Michael Stonebraker, 2014 ACM A.M. Turing Award Recipient (cacm.acm.org/magazines/2015/6/187326)
00:00 DR. STONEBRAKER: The difference between the rubber meeting the sky and the rubber meeting the road is what the real world thinks... So I mean I pay a lot of attention to what real-world practitioners -- the problems they think are important and that they want to solve.
00:22 [Intro graphics/music]
00:32 Processors, storage, memory. Their exponential advances over the last 45 years would mean little without efficient ways to store and manage the information they process.
00:48 This is where Dr. Michael Stonebraker shines, turning critical ideas into reality again, and again, and again. He's the recipient of the 2014 ACM A.M. Turing Award. In addition to being ACM's most prestigious technical award, it conveys a cash prize of $1,000,000. That's four times its previous level, thanks to the support of Google Inc..
01:15 DR. STONEBRAKER: So, I joined the faculty at the University of California at Berkeley in 1971. And as you know very well, you have to "pubish or perish" to get tenure. And my Ph.D. thesis, I had realized, was not going to go anywhere. So I needed something new to do. And my colleague at Berkeley, Gene Wong, said, "Why don't we look at data structures?". And we read Ted Codd's pioneering paper, which appeared in CACM in 1970. And it made perfect sense.
01:52 The result was Ingres, which in the mid-1970s was one of only two relational database programs available. The other was IBM's System R, led by Jim Gray.
02:05 DR. BARBARA LISKOV: Actually the work that Jim did was contemporaneous with the work that Mike did. ...And both of them were working on projects that were trying to figure out whether they could make the notion of relational databases into a practical idea. Prior to either of these awards, Ted Codd won an award for the notion of relational databases.... But it was not at all clear how you could turn that promising theoretical notion into a system that would really work in practice.
02:35 As the world grew beyond Ingres, so did Dr. Stonebraker. In 1987 he first demonstrated Postgres -- a database still widely in use today. As with Ingres, he formed a company to support it.

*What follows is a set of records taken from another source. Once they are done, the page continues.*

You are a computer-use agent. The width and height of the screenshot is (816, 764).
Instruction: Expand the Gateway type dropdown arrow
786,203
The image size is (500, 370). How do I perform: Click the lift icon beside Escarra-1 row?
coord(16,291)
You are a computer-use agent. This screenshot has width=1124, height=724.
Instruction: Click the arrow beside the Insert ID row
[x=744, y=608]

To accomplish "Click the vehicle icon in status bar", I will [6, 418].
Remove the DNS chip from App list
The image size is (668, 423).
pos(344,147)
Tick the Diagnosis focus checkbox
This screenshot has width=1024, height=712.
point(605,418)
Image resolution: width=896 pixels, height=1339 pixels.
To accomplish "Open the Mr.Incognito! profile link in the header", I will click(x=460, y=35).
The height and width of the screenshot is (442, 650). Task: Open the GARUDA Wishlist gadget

02:50 DR. STONEBRAKER: If you're in databases, the ultimate arbiter of what's a good idea is the commercial marketplace.
02:58 And yet Dr. Stonebraker has stayed close to academic research since graduating from UC Berkeley. He remained there as a professor, before taking his current place at MIT in 2001. Through it all, he's been active in ACM.
03:14 DR. STONEBRAKER: I've been a member of ACM since 1971 -- continuously! I think they're a wonderful society. I think SIGMOD is a terrific organization.
03:27 In recent years his innovations have included C-store, H-store, and SciDB -- each of which improves database speeds by as much as 100 times. Consistent with his ability to marry theory with practice, he's formed companies for each of them.
03:44 DR. STONEBRAKER: I would encourage academics to pay attention to the real world, at least in those fields where the ultimate arbiter is real world applications.
03:58 The Association for Computing Machinery sincerely thanks Michael Stonebraker for all he's done, and congratulates him on being the 2014 recipient of the ACM A.M. Turing Award.
04:13 We're pleased to feature his life and work in the June 2015 issue of Communications of the ACM. A banquet in San Francisco celebrates him, along with recipients of this year's other ACM awards.